-------- Document segment --------

About that party girl image: “I did experiment with drugs, I did get drunk and go to parties, but I was never that wild. I could have been, I could have let myself spiral but all the time I remembered what happened to my mum.”
On Astala: “His birth was like a rebirth for me, and I honestly never thought anything in my life would ever be good. I’m obsessed with getting it right. The second I held him it was like this missing piece of my life being put into place; everything started to heal. The very worst thing that happened to me started with my parents’’divorce, it really affected the rest of my life. Even if it’s an archaic idea I want Astala to have a mummy and daddy together for ever. It’s a commitment. I want to be a good wife, a good mother, a good person.”
[From Elle UK]
I think Peaches takes being a mother very seriously, and the situation with her mother is simply tragic. However — and if you don’t mind me being superficial — can I just say that she looks so much better these days than when she was living in Los Angeles and dating Eli Roth? No more fake orange tan and no more trashy nip slips on the red carpet. Peaches looks lovely and healthy here. Let’s hope the trend continues.
Photos courtesy of Elle UK and WENN
You forgot to include the pictures of her kid falling out of the stroller while she gabbed on her cellphone. Hilarious
ssshhhh she’s a good mom now !
I swear, Y’all are determined to make this girl ‘happen’
Seems like she may have grown up (dare I say)…she is still kind of useless though.
I think Peaches has had a lot of issues in the past, I believe she has had some serious drug problem, if she doesn’t want to talk publicy I’m ok with it; but she has lost contracts for her wild drugged behaviour.
Probably motherhood and a family are giving her the stability and the happiness she was looking for.
Her evolution reminds me of Nicole Richie.
If she takes “drug addict=wild” then she probably wasn’t.
I had to smile to the very British “‘keep calm and carry on.’” but for some it’s a working coping strategy.
And is she wearing a knock-off Pipa’s wedding gown?
Nice interview. If she hadn’t tried to downplay her wreckless behavior, I would have called it a great interview.
+1. I would have been more impressed if she had been honest about her “drug dabbling” days. If you don’t want to talk about it, fine. But don’t think we can remember a few years back, honey, when your drugged out photos hit the internet. Glad to see that she is trying to live a healthier life but she’s kinda lying about her past. Sad stuff about her mother though.
She reminds me a lot of Kate Moss with these statements essentially denying her heavy drug use in the past. I’m wondering if one reason both appear to be rewriting history is because of their children.
@Raven, I tend to agree with you. I doubt she wants her to child to ever read about her drug fueled addled days. It’s already well documented around the internet. The child will know enough.
I hope she has really cleaned up and continues on this path for her own bloody good and her child.
I remember her parent’s public divorce, Paula’s subsequent relationship with Hutchence, drugs, etc.
I was not surprised when she passed. She seemed like she was in alot of emotional pain based on interviews and appearances.
Sir Bob seems to have his own issues too. I always gave him credit for taking Paula and Michael’s child in though, it takes something to reach out in that fashion.
And now I want Agent Provocateur lingerie in my life…
Better start saving up now… or find a sugarparent!
Liar, Liar pants on fire. Im willing to bet my left tit this trick is still on the bad stuff. She was never that skinny naturally.
No sh-t! My ass she is healthy…she obviously has an eating disorder. I saw one interview with her from a few years ago, when she first got into Scientology and she was unbelievably rude. She took a nap in the middle of the interview, said ‘like’ about 50000 times and could barely form a coherent sentence. I’m all for cleaning up your life but I’m not buying it. I swear, you have a baby in the ‘celebrity’ world and the next thing you know you’re all innocence and home cooking. Bulls-it I say!!!!

-------- Given records --------

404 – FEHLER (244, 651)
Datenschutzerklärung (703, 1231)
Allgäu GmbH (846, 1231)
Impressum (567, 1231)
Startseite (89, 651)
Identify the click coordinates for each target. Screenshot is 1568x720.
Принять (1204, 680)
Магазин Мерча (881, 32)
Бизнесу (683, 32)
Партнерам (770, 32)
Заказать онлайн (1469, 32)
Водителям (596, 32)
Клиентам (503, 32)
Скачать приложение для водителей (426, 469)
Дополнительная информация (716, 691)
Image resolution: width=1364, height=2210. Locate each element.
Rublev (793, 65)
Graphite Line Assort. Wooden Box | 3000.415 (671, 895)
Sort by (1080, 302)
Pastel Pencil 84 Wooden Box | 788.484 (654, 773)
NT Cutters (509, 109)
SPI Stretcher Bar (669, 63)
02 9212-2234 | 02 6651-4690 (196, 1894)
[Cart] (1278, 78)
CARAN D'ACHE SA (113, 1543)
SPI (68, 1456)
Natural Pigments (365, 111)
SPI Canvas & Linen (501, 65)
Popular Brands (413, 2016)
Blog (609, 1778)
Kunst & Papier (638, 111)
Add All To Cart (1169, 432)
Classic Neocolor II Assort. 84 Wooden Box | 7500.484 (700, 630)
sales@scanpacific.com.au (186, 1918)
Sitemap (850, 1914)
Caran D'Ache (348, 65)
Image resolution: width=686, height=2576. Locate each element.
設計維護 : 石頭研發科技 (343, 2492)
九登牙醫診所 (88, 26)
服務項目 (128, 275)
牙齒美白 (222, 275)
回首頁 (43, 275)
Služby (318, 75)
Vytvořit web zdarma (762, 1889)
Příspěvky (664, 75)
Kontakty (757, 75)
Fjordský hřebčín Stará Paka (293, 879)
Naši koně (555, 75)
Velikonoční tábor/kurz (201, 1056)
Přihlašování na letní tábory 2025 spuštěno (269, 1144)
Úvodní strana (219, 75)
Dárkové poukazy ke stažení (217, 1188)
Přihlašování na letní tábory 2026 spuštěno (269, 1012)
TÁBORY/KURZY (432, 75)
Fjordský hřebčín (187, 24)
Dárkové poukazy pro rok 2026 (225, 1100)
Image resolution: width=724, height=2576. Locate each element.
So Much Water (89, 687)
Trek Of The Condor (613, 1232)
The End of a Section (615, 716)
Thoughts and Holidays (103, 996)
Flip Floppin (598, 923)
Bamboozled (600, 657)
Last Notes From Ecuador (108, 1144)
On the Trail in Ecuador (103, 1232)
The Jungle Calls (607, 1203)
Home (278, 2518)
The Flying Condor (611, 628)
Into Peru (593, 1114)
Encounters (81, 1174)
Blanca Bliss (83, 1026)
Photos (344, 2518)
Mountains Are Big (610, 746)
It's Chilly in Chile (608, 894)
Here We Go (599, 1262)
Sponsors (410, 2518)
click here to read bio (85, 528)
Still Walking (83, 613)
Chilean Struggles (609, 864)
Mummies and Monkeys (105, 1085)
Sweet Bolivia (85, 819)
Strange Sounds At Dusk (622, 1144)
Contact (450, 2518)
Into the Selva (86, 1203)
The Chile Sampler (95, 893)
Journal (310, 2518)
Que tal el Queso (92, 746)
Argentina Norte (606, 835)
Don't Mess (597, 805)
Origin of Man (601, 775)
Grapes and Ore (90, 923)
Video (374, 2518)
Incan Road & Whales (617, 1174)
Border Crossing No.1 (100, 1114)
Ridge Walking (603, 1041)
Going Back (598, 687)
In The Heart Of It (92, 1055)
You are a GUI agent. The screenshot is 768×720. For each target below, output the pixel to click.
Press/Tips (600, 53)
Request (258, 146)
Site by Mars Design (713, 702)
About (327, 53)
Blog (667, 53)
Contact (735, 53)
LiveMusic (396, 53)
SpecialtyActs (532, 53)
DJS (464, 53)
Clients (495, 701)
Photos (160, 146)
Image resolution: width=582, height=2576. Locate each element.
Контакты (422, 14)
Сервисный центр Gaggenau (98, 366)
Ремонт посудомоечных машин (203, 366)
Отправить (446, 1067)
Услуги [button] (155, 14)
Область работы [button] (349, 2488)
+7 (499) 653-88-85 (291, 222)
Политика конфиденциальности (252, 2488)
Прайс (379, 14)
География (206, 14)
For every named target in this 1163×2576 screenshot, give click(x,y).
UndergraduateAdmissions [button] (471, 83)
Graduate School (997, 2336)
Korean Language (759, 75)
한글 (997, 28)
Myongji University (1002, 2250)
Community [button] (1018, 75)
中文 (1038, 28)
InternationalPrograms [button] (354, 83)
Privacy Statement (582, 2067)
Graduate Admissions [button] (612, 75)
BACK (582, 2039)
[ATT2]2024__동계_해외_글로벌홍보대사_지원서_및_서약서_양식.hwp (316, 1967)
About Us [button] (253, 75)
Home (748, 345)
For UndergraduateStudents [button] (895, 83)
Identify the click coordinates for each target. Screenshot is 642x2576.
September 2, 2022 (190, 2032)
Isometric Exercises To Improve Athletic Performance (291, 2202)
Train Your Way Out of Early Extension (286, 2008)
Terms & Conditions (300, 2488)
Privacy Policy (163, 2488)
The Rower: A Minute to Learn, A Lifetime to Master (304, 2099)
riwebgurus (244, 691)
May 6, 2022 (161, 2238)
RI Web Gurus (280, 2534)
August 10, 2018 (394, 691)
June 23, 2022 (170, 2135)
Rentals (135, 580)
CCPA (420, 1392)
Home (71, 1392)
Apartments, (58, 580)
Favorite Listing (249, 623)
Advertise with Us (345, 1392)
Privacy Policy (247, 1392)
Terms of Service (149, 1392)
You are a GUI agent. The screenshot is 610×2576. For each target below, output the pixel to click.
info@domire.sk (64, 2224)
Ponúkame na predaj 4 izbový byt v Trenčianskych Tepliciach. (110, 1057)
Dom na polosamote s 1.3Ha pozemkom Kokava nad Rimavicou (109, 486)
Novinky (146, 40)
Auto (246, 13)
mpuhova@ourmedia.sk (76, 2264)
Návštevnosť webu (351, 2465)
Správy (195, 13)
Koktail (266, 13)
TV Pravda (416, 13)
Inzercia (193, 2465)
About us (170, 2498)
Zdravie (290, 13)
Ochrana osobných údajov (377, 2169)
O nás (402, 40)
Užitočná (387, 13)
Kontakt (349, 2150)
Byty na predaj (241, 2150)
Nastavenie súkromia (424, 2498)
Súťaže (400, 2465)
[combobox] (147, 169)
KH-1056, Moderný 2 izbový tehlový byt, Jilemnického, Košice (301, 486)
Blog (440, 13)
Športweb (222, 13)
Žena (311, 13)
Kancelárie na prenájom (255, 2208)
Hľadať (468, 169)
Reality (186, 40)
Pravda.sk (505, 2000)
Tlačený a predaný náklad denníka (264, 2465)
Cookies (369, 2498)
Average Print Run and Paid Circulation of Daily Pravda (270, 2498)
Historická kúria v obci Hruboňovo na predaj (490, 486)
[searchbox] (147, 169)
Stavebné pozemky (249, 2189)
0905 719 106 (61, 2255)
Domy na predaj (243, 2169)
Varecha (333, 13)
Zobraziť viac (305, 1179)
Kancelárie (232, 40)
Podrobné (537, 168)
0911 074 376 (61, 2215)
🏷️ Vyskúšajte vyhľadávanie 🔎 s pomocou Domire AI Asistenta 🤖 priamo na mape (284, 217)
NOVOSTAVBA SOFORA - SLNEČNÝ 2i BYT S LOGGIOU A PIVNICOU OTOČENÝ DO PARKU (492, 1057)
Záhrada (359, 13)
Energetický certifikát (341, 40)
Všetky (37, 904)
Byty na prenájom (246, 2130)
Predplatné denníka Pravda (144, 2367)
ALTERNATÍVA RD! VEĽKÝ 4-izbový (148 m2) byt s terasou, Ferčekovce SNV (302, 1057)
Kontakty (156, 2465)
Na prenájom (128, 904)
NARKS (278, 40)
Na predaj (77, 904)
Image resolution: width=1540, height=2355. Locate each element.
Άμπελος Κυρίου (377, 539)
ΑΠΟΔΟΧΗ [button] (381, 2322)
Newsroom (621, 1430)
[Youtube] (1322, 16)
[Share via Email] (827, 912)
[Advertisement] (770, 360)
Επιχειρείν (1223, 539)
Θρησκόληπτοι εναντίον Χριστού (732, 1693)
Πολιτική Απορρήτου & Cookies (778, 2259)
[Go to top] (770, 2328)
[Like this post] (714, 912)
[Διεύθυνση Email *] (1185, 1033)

--------

What is needed: Copy word for word the portion of the Peaches post that starts with the words "I swear, Y’all" and ends after the words "wild drugged behaviour.".

Answer to the exercise:
I swear, Y’all are determined to make this girl ‘happen’
Seems like she may have grown up (dare I say)…she is still kind of useless though.
I think Peaches has had a lot of issues in the past, I believe she has had some serious drug problem, if she doesn’t want to talk publicy I’m ok with it; but she has lost contracts for her wild drugged behaviour.